● **INSTRUCTION A**: According to the game recap passage, how many drives did Atlanta's offense have against New England, and how many ended in scores?

● **DOCUMENT PASSAGE**:
2. Lineman Trey Flowers (six tackles, 2.5 sacks) ended both of the Falcons’ 1st quarter drives with a sack, and then beat center Alex Mack on a sack that pushed the Falcons out of comfortable field goal range late in the 4th quarter. On the game, New England limited Atlanta’s offense to only three scores on 10 drives (30%) after the Falcons scored on 13-of-18 drives (72%) in their first two playoff games.
3. In the first half, Devonta Freeman (75 yards) and Tevin Coleman (29 yards) averaged 9.6 yards on nine carries, mostly on stretch zones and crack tosses. In the second half, New England limited them to a two yard average on nine carries, which may have affected Atlanta’s play calling. Ironically, Atlanta’s offense first play was a Freeman crack toss and New England’s last play was a James White crack toss.
4. The Patriots’ strategy for curtailing Julio Jones (87 yards) was to play inside coverage – with either Logan Ryan or Eric Rowe – and keep a safety over the top, leaving only the sideline open. While Jones made some plays – including an incredible toe-tapping 27-yard reception along the right sideline in the 4th quarter – the defense limited the All Pro to four catches and also kept him out of the end zone.

● **SOURCE RECORDS**:
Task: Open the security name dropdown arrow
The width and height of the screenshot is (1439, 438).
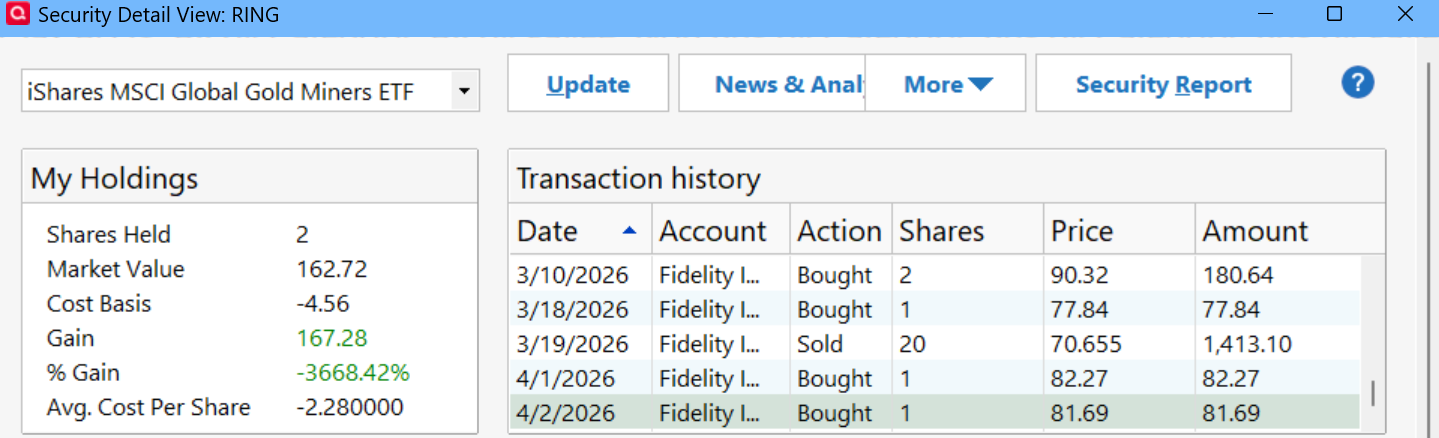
* * *
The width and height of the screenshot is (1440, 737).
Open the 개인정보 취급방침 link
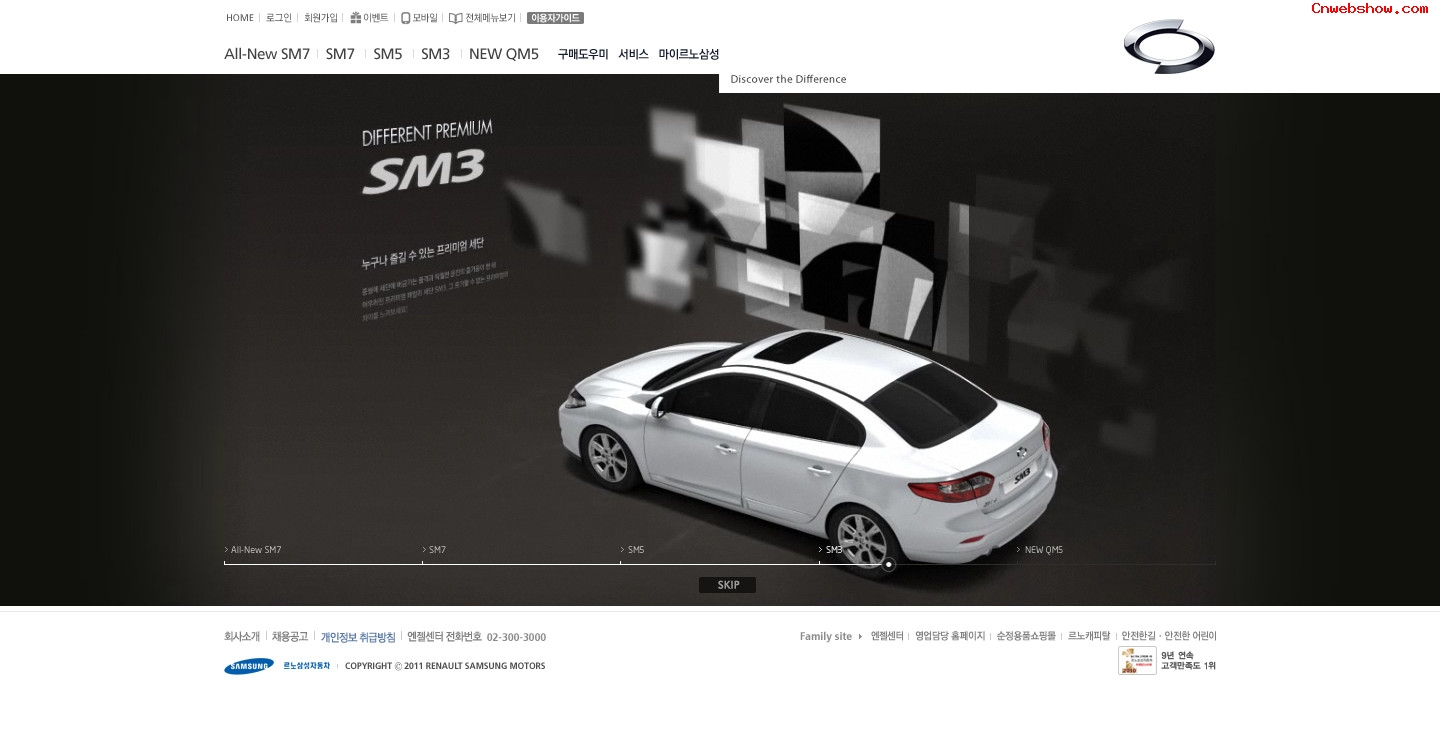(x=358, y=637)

● **INSTRUCTION B**: Tally the lines in the records that contain the word "height". Reply with only the number.

● **RIGHT ANSWER A**: Atlanta had 10 drives and scored on three of them.

● **RIGHT ANSWER B**: 2